Analysis: Originals, Exclusives dominate Netflix US catalogue
May 31, 2022
In March 2022, the number of Original and Exclusive titles in Netflix’s US catalogue accounted for more than 50 per cent of all available content for the first time in the company’s history. According to Ampere Analysis’s Subscription Video on Demand (SVoD) tracking data, there are now over 3,700 Original-branded (i.e., Original and Exclusive) movies and TV seasons in the Netflix US library, which has consistently offered around 7000 titles over the last three years.
Among the major SVoD platforms, Netflix is second only to the much smaller Apple TV+ in its focus on Original-branded content. It’s far ahead of fellow longstanding streaming incumbents Amazon Prime Video (9 per cent) and Hulu (4 per cent).
Originals have been a major focus of Netflix’s content strategy. In September 2016, when Originals and Exclusives accounted for only 5 per cent of its US catalogue, the then CFO David Wells set a target of a 50/50 split between original and licensed titles within the next few years. This transition to majority original titles is a product of Netflix’s market-leading spending. Ampere’s Markets: Content data shows that the Group has outspent every other SVoD company on original content each year since 2013 and has consistently increased its yearly investment. Netflix’s original content spend peaked at $6.2 billion (€5.8bn) in 2021, more than double the next highest spender, Disney+, with $2.8 billion.
Such investment has helped make Netflix a prominent distributor of popular content. Ampere’s proprietary Popularity Score indicates that across Q1 2022, Netflix Originals and Exclusives accounted, on average, for 12 per cent of the 100 most popular titles available on SVoD in the US, the highest share of any SVoD platform. Notable titles include the final season of crime series Ozark and the second season of period drama Bridgerton, which recently became the most-watched English-language TV series on Netflix.

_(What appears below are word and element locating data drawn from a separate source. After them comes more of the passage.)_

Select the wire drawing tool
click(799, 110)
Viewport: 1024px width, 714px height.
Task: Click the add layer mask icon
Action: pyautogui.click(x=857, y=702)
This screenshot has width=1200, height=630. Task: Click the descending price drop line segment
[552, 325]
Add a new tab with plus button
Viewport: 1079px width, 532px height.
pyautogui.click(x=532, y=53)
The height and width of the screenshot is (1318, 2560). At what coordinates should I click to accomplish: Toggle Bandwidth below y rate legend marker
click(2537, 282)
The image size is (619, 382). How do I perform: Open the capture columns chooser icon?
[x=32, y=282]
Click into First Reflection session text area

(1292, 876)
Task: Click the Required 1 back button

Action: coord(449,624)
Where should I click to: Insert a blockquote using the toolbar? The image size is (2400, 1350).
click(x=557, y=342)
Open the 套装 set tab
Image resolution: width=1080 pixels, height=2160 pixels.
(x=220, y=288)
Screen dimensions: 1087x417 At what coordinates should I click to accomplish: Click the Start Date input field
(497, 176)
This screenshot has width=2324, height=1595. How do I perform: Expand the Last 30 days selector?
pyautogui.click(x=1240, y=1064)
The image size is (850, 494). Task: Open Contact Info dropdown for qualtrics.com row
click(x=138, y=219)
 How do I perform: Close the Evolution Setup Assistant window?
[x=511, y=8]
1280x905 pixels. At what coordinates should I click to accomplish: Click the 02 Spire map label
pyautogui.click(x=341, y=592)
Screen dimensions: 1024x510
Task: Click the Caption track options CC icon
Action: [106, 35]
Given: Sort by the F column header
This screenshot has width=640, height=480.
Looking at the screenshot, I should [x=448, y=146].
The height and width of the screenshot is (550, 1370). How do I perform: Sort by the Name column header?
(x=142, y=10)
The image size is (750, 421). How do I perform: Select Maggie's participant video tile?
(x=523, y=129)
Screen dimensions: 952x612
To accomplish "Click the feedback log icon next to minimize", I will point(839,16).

“Netflix’s increasing content self-sufficiency is necessary for today’s streaming market,” advises Joe Hall, Analyst at Ampere Analysis. “The rise of studio-led direct-to-consumer platforms has led to a shrinking pool of licensable content as studios prefer to keep productions in-house. Original content also allows platforms to offer exclusive titles internationally without additional licensing costs. This is particularly important as Netflix sets its sight on acquiring more international subscribers to compensate for maturity in developed markets.”
Under current growth rates, Ampere estimates that 75 per cent of the movies and TV seasons available on Netflix will be either Originals or Exclusives by the end of 2024.